Program.Algo360 in virus library:

Program.Algo360 is a special SDK designed to create users’ credit score based on their personal data. This software module is popular among Indian financial organizations which integrate it into their apps.

Depending on it’s version, module collects various information. Collected data is accumulated in JSON files, packed into ZIP archive and then uploaded onto developer’s server.

Among all known modifications of this SDK, the largest amount of data is collected by the module built into the Eduvanz application. Further example below will be based on this particular app.

• SHA1: bc05ccaee5298f4e46fdccf73c1f1903fcb05432
• Package name: com.eduvanzapplication
• Version: 5.1.5

Upon first launch the app notifies user about collecting data and asks to agree with terms and conditions:

Program.Algo360 module built into it collects the information as follows:

• SMS, if one of the following conditions is met:
  • mobile phone number is based on 10 or less digits;
  • mobile phone number does not have +91 sequence in it.

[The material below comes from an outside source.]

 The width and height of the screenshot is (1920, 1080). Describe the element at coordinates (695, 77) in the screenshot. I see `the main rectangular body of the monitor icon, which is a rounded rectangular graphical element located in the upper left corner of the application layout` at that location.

As a result, module will collect information about SMS received from any mobile numbers but the Indian mobile numbers;
• names and types of all user accounts stored on the device;
• the list of installed applications and Internet usage statistics for each of them;
• the information about the device: device model name, manufacturer, IMEI, mobile operator name;
• battery status: current time, charge level, whenever the USB cable is plugged in;
• web browser bookmarks: title, url, creation date;
• user calendar entries: events participants (their email, names, status), header, time, organizer, ID;
• calls log: phone number, calling date, the lengh and the type of the call, entry ID in the calls log;
• contacts from the phone book: name, phone number;
• device geolocation information, and
• SIM card data: slot which is currently in use, IMSI, IMEI, mobile operator name, mobile phone number, current time.